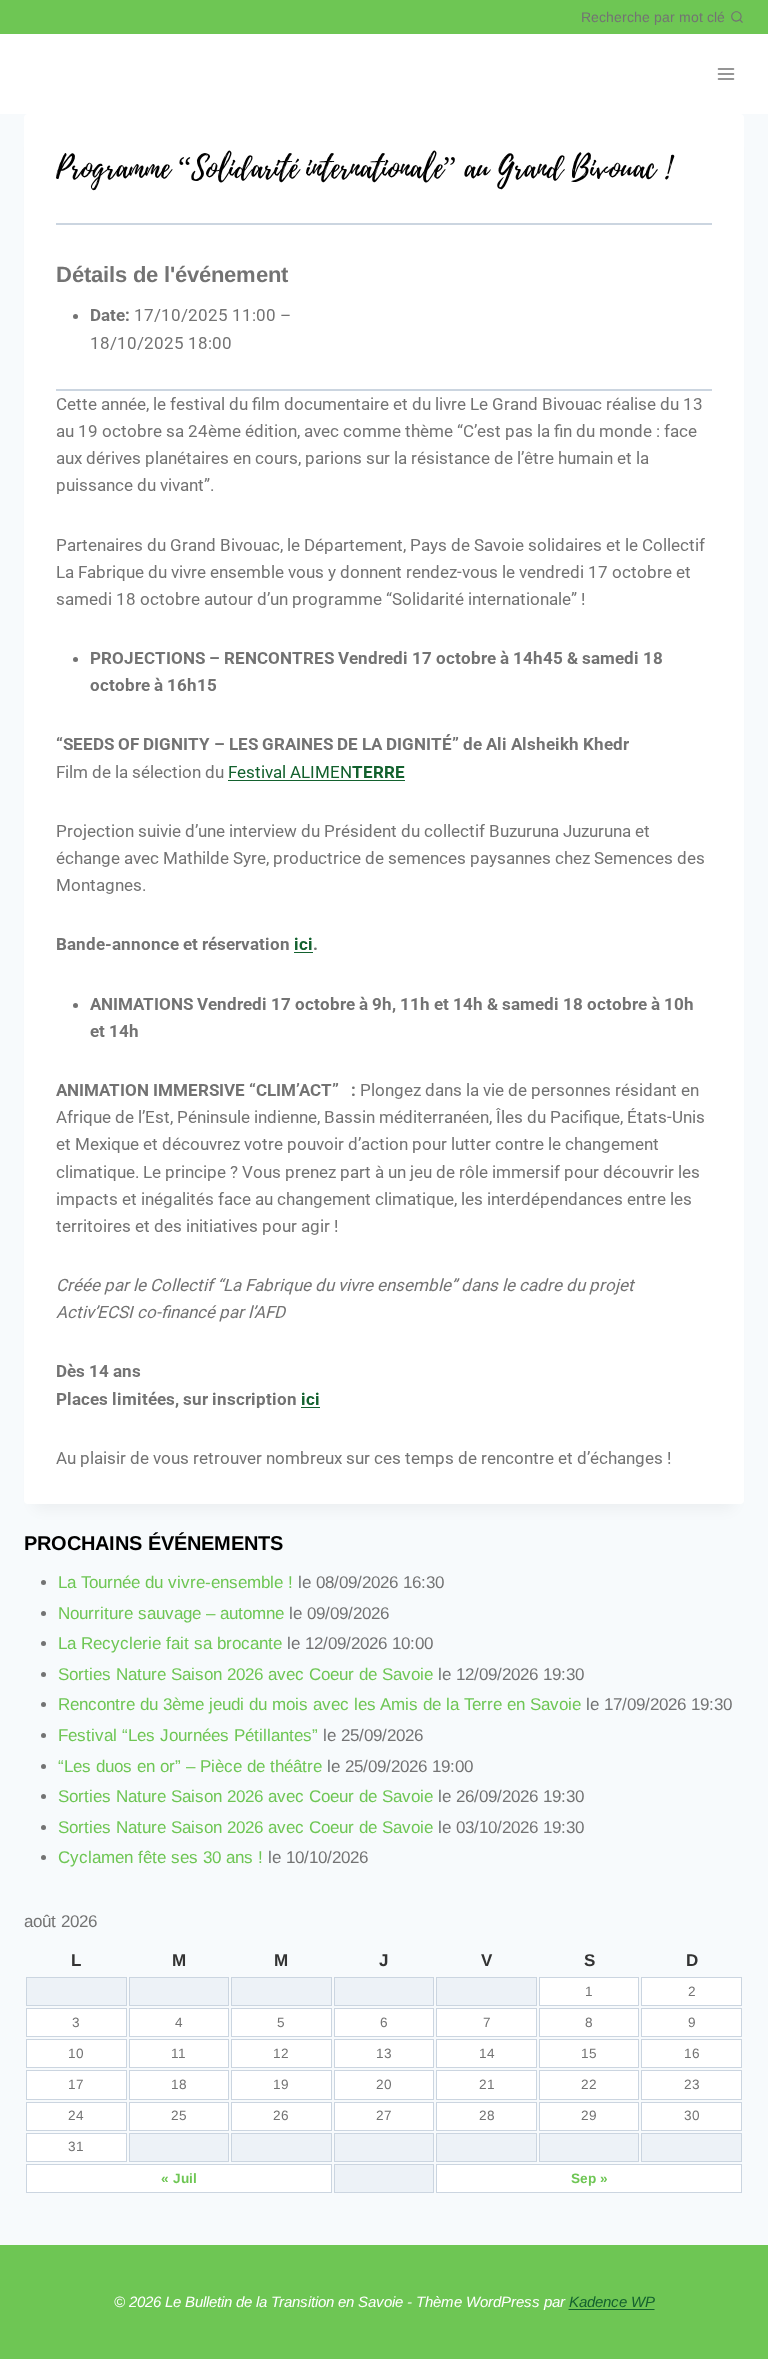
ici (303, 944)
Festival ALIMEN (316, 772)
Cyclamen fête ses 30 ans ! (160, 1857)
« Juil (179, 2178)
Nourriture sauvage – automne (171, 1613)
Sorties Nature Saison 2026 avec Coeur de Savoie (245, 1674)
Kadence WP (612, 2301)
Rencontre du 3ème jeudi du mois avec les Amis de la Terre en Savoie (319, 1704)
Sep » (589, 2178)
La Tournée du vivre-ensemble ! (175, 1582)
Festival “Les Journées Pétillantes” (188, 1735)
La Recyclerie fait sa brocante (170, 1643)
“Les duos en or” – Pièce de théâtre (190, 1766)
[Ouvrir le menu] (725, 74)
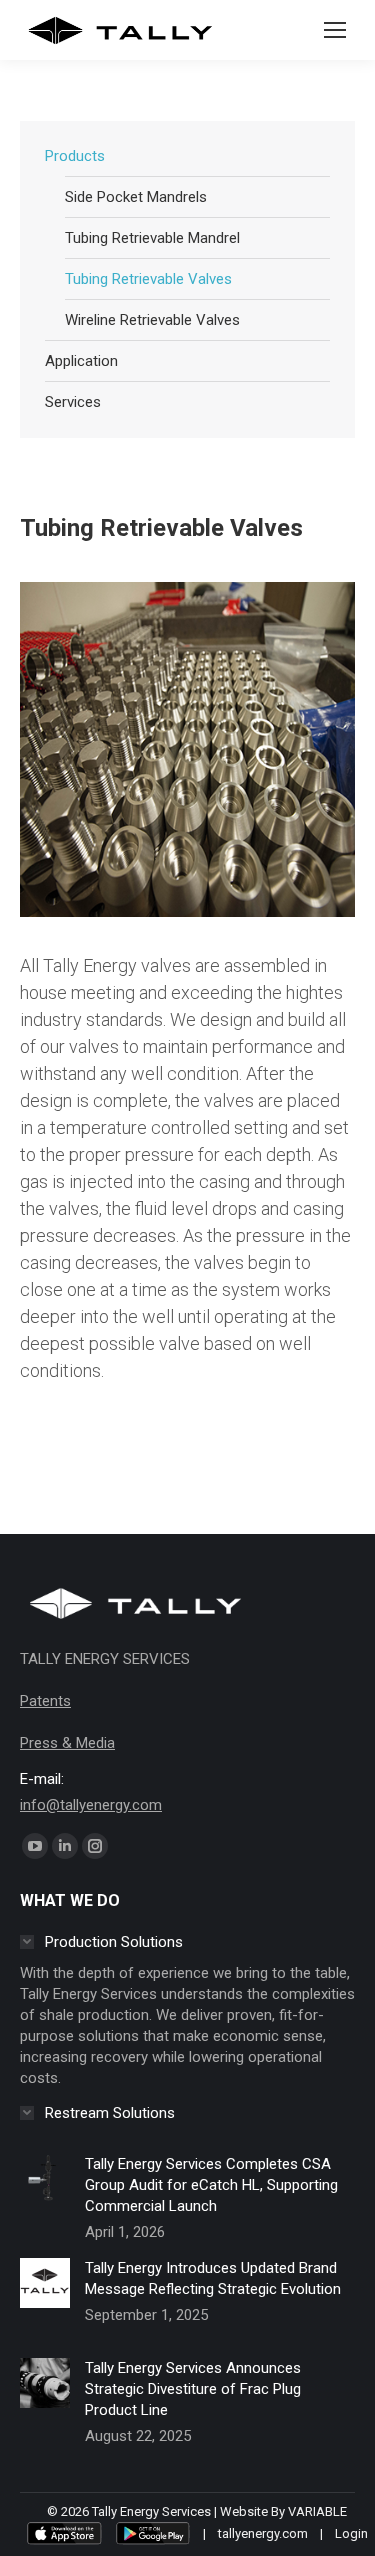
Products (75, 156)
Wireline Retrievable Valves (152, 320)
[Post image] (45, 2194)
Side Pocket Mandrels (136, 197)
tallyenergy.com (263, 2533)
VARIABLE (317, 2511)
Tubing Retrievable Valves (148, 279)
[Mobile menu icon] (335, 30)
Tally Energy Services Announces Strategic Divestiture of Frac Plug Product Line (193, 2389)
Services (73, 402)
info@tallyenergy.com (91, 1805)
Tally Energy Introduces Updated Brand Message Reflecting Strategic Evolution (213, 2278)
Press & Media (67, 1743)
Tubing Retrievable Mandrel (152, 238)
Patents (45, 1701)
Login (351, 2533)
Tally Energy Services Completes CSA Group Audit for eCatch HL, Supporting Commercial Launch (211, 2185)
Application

About this exercise:
Transcribe exactly the lines that run from the first line of the records above through the line with "Products (75, 156)", and include both of those lines; pictures stay out.

Task solution:
ici (303, 944)
Festival ALIMEN (316, 772)
Cyclamen fête ses 30 ans ! (160, 1857)
« Juil (179, 2178)
Nourriture sauvage – automne (171, 1613)
Sorties Nature Saison 2026 avec Coeur de Savoie (245, 1674)
Kadence WP (612, 2301)
Rencontre du 3ème jeudi du mois avec les Amis de la Terre en Savoie (319, 1704)
Sep » (589, 2178)
La Tournée du vivre-ensemble ! (175, 1582)
Festival “Les Journées Pétillantes” (188, 1735)
La Recyclerie fait sa brocante (170, 1643)
“Les duos en or” – Pièce de théâtre (190, 1766)
[Ouvrir le menu] (725, 74)
Products (75, 156)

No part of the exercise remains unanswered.